[A run of records]
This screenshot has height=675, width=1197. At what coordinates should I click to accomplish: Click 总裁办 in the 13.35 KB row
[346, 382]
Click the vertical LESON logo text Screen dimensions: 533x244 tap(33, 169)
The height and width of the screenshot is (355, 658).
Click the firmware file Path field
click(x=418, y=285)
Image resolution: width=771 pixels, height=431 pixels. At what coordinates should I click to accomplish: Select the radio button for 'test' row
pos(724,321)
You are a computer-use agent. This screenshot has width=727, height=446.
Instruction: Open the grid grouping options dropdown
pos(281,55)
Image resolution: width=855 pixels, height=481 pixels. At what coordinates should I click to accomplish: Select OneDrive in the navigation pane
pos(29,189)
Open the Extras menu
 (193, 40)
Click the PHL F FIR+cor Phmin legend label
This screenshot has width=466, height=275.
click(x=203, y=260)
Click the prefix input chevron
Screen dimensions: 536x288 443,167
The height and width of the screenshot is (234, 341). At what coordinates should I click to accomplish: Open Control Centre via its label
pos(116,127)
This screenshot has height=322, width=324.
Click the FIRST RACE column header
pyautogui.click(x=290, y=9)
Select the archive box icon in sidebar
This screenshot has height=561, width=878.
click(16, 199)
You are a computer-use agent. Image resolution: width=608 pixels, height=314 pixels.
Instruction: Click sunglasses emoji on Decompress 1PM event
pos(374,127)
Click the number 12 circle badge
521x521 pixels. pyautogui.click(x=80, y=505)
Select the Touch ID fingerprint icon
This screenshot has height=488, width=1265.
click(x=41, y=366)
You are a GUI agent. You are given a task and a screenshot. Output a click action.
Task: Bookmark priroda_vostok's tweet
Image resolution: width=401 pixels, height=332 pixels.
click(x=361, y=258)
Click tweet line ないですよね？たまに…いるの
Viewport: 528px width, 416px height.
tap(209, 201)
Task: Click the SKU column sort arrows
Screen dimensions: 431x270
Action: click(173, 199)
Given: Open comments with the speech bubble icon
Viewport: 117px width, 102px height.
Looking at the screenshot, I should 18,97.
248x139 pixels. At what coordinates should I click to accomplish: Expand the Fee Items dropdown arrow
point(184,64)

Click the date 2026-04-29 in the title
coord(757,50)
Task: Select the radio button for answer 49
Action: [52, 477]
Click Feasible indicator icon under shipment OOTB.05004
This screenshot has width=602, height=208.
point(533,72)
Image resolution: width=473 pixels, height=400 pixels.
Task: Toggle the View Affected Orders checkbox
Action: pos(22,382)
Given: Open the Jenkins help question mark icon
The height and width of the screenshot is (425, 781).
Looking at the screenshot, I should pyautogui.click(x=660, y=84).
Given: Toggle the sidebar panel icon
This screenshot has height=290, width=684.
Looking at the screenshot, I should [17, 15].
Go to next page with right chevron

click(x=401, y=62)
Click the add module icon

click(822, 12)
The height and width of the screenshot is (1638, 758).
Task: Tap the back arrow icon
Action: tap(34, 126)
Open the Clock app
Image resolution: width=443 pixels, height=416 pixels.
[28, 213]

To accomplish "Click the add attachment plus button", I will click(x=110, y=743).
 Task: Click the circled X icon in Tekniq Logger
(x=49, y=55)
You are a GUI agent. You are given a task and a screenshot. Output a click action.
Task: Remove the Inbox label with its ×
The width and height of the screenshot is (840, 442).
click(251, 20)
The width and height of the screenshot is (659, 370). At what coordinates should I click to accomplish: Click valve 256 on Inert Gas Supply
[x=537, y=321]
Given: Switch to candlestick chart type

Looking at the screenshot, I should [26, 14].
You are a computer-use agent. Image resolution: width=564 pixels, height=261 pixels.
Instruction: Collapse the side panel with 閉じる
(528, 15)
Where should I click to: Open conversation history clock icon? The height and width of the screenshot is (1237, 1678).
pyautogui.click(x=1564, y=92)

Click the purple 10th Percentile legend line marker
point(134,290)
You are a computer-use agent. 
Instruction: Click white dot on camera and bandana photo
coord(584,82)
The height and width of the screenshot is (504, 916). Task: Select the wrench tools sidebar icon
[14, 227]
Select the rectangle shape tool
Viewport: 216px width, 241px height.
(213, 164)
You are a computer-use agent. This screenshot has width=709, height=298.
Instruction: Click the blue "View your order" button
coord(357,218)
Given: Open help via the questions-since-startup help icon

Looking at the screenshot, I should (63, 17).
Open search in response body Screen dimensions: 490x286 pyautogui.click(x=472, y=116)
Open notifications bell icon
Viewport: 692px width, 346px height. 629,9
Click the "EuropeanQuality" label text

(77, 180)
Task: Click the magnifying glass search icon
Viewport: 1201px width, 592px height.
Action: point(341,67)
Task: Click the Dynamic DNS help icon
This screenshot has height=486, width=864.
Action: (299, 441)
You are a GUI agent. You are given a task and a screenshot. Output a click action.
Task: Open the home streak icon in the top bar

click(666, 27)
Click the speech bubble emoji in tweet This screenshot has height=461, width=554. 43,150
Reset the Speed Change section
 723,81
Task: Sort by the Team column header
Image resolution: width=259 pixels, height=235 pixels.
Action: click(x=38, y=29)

__What is being asked__.
Rewrite every one of the records above so that "computer-use agent" becomes "screen-control agent" wherever it occurs. Keep everything else the same.

__Answer for this exercise__.
This screenshot has height=675, width=1197. At what coordinates should I click to accomplish: Click 总裁办 in the 13.35 KB row
[346, 382]
Click the vertical LESON logo text Screen dimensions: 533x244 tap(33, 169)
The height and width of the screenshot is (355, 658).
Click the firmware file Path field
click(x=418, y=285)
Image resolution: width=771 pixels, height=431 pixels. At what coordinates should I click to accomplish: Select the radio button for 'test' row
pos(724,321)
You are a screen-control agent. This screenshot has width=727, height=446.
Instruction: Open the grid grouping options dropdown
pos(281,55)
Image resolution: width=855 pixels, height=481 pixels. At what coordinates should I click to accomplish: Select OneDrive in the navigation pane
pos(29,189)
Open the Extras menu
 (193, 40)
Click the PHL F FIR+cor Phmin legend label
This screenshot has width=466, height=275.
click(x=203, y=260)
Click the prefix input chevron
Screen dimensions: 536x288 443,167
The height and width of the screenshot is (234, 341). At what coordinates should I click to accomplish: Open Control Centre via its label
pos(116,127)
This screenshot has height=322, width=324.
Click the FIRST RACE column header
pyautogui.click(x=290, y=9)
Select the archive box icon in sidebar
This screenshot has height=561, width=878.
click(16, 199)
You are a screen-control agent. Image resolution: width=608 pixels, height=314 pixels.
Instruction: Click sunglasses emoji on Decompress 1PM event
pos(374,127)
Click the number 12 circle badge
521x521 pixels. pyautogui.click(x=80, y=505)
Select the Touch ID fingerprint icon
This screenshot has height=488, width=1265.
click(x=41, y=366)
You are a GUI agent. You are given a task and a screenshot. Output a click action.
Task: Bookmark priroda_vostok's tweet
Image resolution: width=401 pixels, height=332 pixels.
click(x=361, y=258)
Click tweet line ないですよね？たまに…いるの
Viewport: 528px width, 416px height.
tap(209, 201)
Task: Click the SKU column sort arrows
Screen dimensions: 431x270
Action: click(173, 199)
Given: Open comments with the speech bubble icon
Viewport: 117px width, 102px height.
Looking at the screenshot, I should 18,97.
248x139 pixels. At what coordinates should I click to accomplish: Expand the Fee Items dropdown arrow
point(184,64)

Click the date 2026-04-29 in the title
coord(757,50)
Task: Select the radio button for answer 49
Action: [52, 477]
Click Feasible indicator icon under shipment OOTB.05004
This screenshot has width=602, height=208.
point(533,72)
Image resolution: width=473 pixels, height=400 pixels.
Task: Toggle the View Affected Orders checkbox
Action: pos(22,382)
Given: Open the Jenkins help question mark icon
The height and width of the screenshot is (425, 781).
Looking at the screenshot, I should pyautogui.click(x=660, y=84).
Given: Toggle the sidebar panel icon
This screenshot has height=290, width=684.
Looking at the screenshot, I should [17, 15].
Go to next page with right chevron

click(x=401, y=62)
Click the add module icon

click(822, 12)
The height and width of the screenshot is (1638, 758).
Task: Tap the back arrow icon
Action: tap(34, 126)
Open the Clock app
Image resolution: width=443 pixels, height=416 pixels.
[28, 213]

To accomplish "Click the add attachment plus button", I will click(x=110, y=743).
 Task: Click the circled X icon in Tekniq Logger
(x=49, y=55)
You are a GUI agent. You are given a task and a screenshot. Output a click action.
Task: Remove the Inbox label with its ×
The width and height of the screenshot is (840, 442).
click(251, 20)
The width and height of the screenshot is (659, 370). At what coordinates should I click to accomplish: Click valve 256 on Inert Gas Supply
[x=537, y=321]
Given: Switch to candlestick chart type

Looking at the screenshot, I should [26, 14].
You are a screen-control agent. Image resolution: width=564 pixels, height=261 pixels.
Instruction: Collapse the side panel with 閉じる
(528, 15)
Where should I click to: Open conversation history clock icon? The height and width of the screenshot is (1237, 1678).
pyautogui.click(x=1564, y=92)

Click the purple 10th Percentile legend line marker
point(134,290)
You are a screen-control agent. 
Instruction: Click white dot on camera and bandana photo
coord(584,82)
The height and width of the screenshot is (504, 916). Task: Select the wrench tools sidebar icon
[14, 227]
Select the rectangle shape tool
Viewport: 216px width, 241px height.
(213, 164)
You are a screen-control agent. This screenshot has width=709, height=298.
Instruction: Click the blue "View your order" button
coord(357,218)
Given: Open help via the questions-since-startup help icon

Looking at the screenshot, I should (63, 17).
Open search in response body Screen dimensions: 490x286 pyautogui.click(x=472, y=116)
Open notifications bell icon
Viewport: 692px width, 346px height. 629,9
Click the "EuropeanQuality" label text

(77, 180)
Task: Click the magnifying glass search icon
Viewport: 1201px width, 592px height.
Action: point(341,67)
Task: Click the Dynamic DNS help icon
This screenshot has height=486, width=864.
Action: (299, 441)
You are a GUI agent. You are given a task and a screenshot. Output a click action.
Task: Open the home streak icon in the top bar

click(666, 27)
Click the speech bubble emoji in tweet This screenshot has height=461, width=554. 43,150
Reset the Speed Change section
 723,81
Task: Sort by the Team column header
Image resolution: width=259 pixels, height=235 pixels.
Action: click(x=38, y=29)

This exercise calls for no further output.